The fact that higher initial viral load leads to a higher isolation success is not surprising and well-known. However, the significance and predictability shown in our data set of at least 100 samples is astonishing and fits perfectly to actual data concerning transmission patterns of SARS-CoV-2 [1, 6]. We assume a Cq value between 27 and 30 in E-gene screening PCR as a breaking point (11 to 110 TCID70) for in vitro infection, where infectivity decreases significantly (p < 0.05) and transmission becomes less probable.
Our data revealed that 21% of our samples were infectious enough to transmit the virus in vitro, which perfectly fits to a recently published cluster analysis from Hong Kong, where Super-spreading events (SSE) were analysed and 20% of the infections led to the main component of transmissions [1]. Therefore, the use of the dispersion parameter k contributes much better to the understanding of transmission than the reproduction number R0 and Public health policies can be adapted by discovering and preventing typical situations, where SSEs occur. An SSE or overdispersion emerges in conjunction with immune-suppressive patients, increased disease severity and therefore viral load, asymptomatic individuals and extensive social interactions [2]. Additionally, future transmissions will depend on factors including the degree of seasonal variations in transmission, the duration of immunity, and the degree of cross-immunity between SARS-CoV-2 and other coronaviruses as well as the intensity and timing of control measures [9].
Isolation was also possible in the case of a recurrent patient, even though 13 days of incubation on cell culture were needed to obtain cytopathic effect and SARS-CoV-2 specific positive PCR for confirmation of successful isolation.
Besides the higher number of samples with a Cq of 35–39.9, the relative distribution of viral load is comparable between our sample (n = 100) and the whole amount of SARS-CoV-2 positive samples acquired during the first outbreak (n = 371). Therefore, in question of the initial viral load, our data reflect the distribution of an outbreak situation realistic.

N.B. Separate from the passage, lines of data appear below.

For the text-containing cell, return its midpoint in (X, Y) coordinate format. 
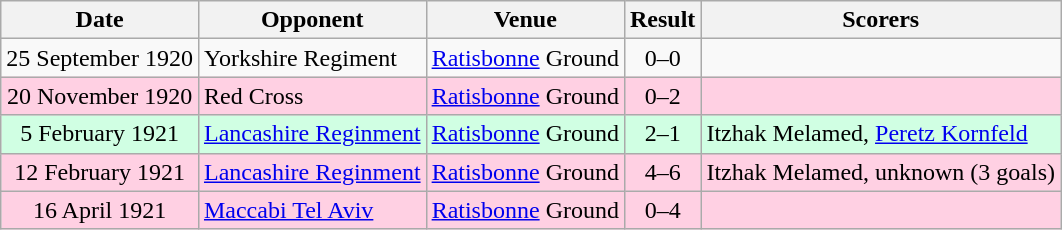
Opponent (312, 20)
Itzhak Melamed, Peretz Kornfeld (881, 134)
Red Cross (312, 96)
16 April 1921 (100, 210)
20 November 1920 (100, 96)
4–6 (662, 172)
25 September 1920 (100, 58)
Maccabi Tel Aviv (312, 210)
Yorkshire Regiment (312, 58)
0–2 (662, 96)
Result (662, 20)
Venue (525, 20)
5 February 1921 (100, 134)
0–4 (662, 210)
Scorers (881, 20)
0–0 (662, 58)
Date (100, 20)
2–1 (662, 134)
Itzhak Melamed, unknown (3 goals) (881, 172)
12 February 1921 (100, 172)
Determine the (x, y) coordinate at the center of the cell enclosing the given text.  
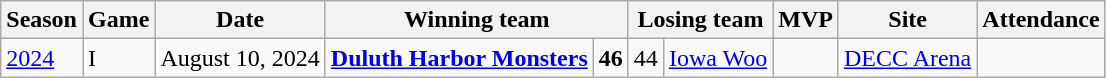
I (118, 58)
Iowa Woo (718, 58)
Season (42, 20)
Winning team (476, 20)
Duluth Harbor Monsters (459, 58)
Attendance (1041, 20)
Losing team (700, 20)
August 10, 2024 (240, 58)
46 (610, 58)
44 (646, 58)
Game (118, 20)
MVP (806, 20)
Site (907, 20)
2024 (42, 58)
Date (240, 20)
DECC Arena (907, 58)
Detect which cell encompasses the target text, then output its (X, Y) center coordinate. 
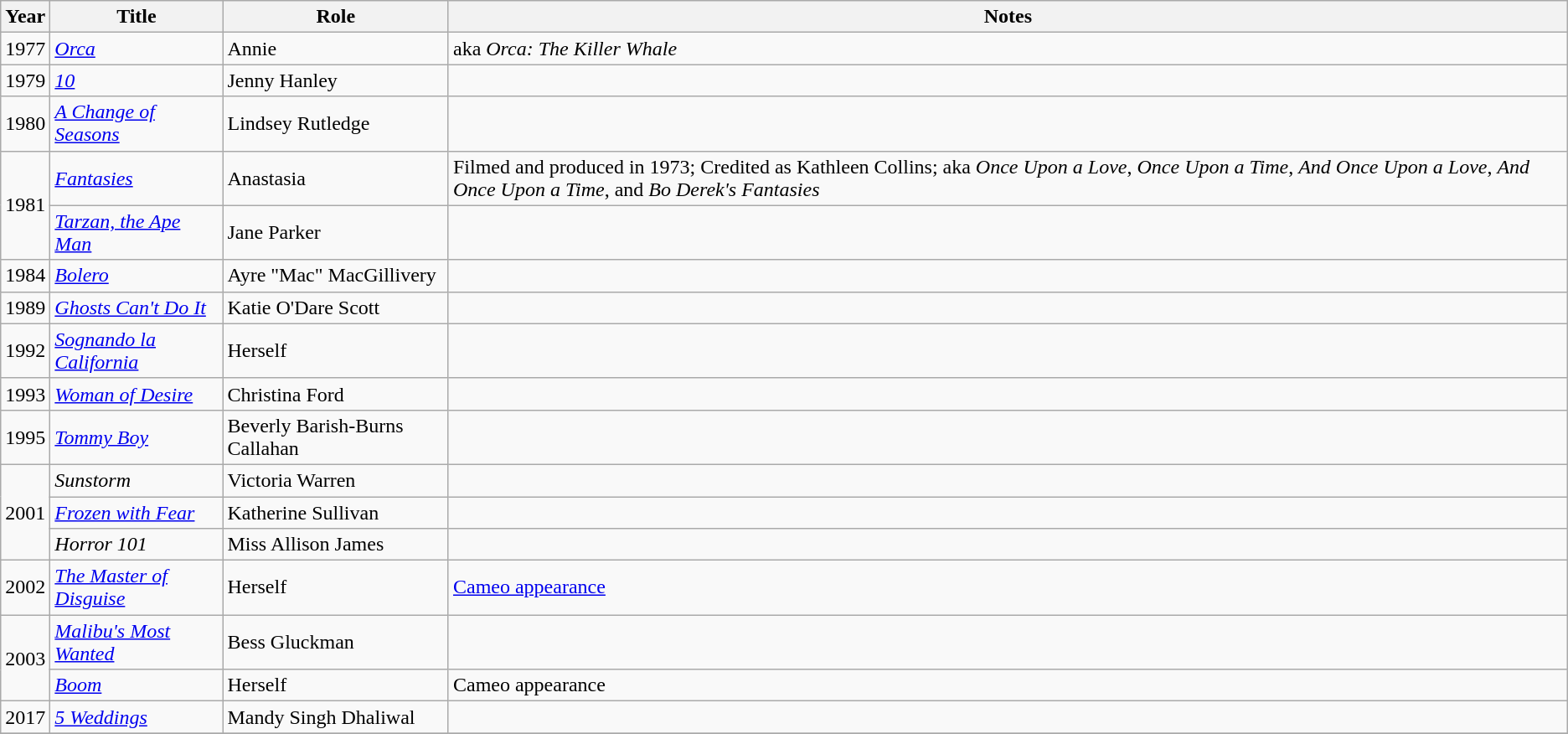
1977 (25, 49)
Horror 101 (137, 544)
Jenny Hanley (335, 80)
Year (25, 17)
1981 (25, 205)
Katherine Sullivan (335, 512)
1989 (25, 307)
10 (137, 80)
Frozen with Fear (137, 512)
1979 (25, 80)
Fantasies (137, 178)
Notes (1008, 17)
Lindsey Rutledge (335, 124)
1995 (25, 437)
A Change of Seasons (137, 124)
aka Orca: The Killer Whale (1008, 49)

Our quantitative comparison between an external standard using synthetic RNA and plaque-forming units received via virus titration showed the imperative necessity to distinguish between the both of it and carefully choose the type of quantitative standard. For example, Cq 32,56 shows 1 PFU/200 µl (1 TCID70) and simultaneously the difference of 40,000 copies/ml, suggesting an enormous number of RNA copies in a cell culture supernatant and probably also in an oropharyngeal sample, which is not viable, at least not possible to perform cytopathic effects and perhaps represent just fragmentary and ineffective RNA-copies.
We are aware of the limitations of our in vitro model, especially the circumstance, that we cannot suppose the same level of susceptibility between our cell line and the environment of the human oropharyngeal zone. Another limitation is caused by the use of only one cell line VeroB4, a line which is sufficiently susceptible to SARS-CoV-2, but seems to be inferior to the cell line VeroE6 due to the lower content of the cell surface protein TMPRSS2 (Transmembrane serine protease 2) [13]. Further studies concerning serial isolation experiments on different cell lines simultaneously would be desired to determine the influence of the cell line on the experimental approach.
However, it is a fair approximation of viability. Our data reveal that 21% of our samples were infectious enough to transmit the virus in vitro, with the probability of a positive culture decreases steeply above a Cq value of 27, but transmission may still occur in patients with very close and long-lasting contact, especially household transmissions [12] and of course it must not be overseen that the viral load may vary over the duration of the infection and that the Cq value only represents a short-term current status of the infectivity.
Storage in the refrigerator for 1 week does not affect the initial viral load significantly, which confirms the high stability of an enveloped virus and facilitates the interpretations of patient’s material stored for some days before further handling. Actually, a significant loss of viral titer due to storage in the incubator under the same conditions apart from the temperature, was an interesting result. Outbreak situations are characterized by shortage of material and restrictions affecting transport and storage, so it is important to know that prolonged storage at room temperature has no major effect on PCR testing.
With regard to the distancing and hygiene rules, the viral shedding and therefore, the risk of transmission, should be minimal at a viral concentration of 11 TCID70 and lower.
If the assumption is correct and the meaning of SSEs in transmission of SARS-CoV-2 is as high as supposed, it will be the greatest challenge in the near future to find out which policies effectively tackle the dispersion, in ideal circumstances without the hard restrictions of a total lockdown.
In this respect, our data help to take well-directed precautions and Public health policies to prevent SSEs and simultaneously, relax measures that seem to have rather a psychological than an epidemiological effect. Applying quantitative PCR systems in diagnosis of SARS-CoV-2 can distinguish between patients providing a high risk of transmission and those, where the risk of transmission is probably limited to close and long-lasting contacts. Unlike medically indicated sick leave, quarantine represents a measure restricting liberty that must be well considered and should be imposed in the most moderate way. In further outbreaks, authorities will need a reliable diagnostic reason to impose restrictions that fit both the constitutional right of personal freedom and the needs of public health.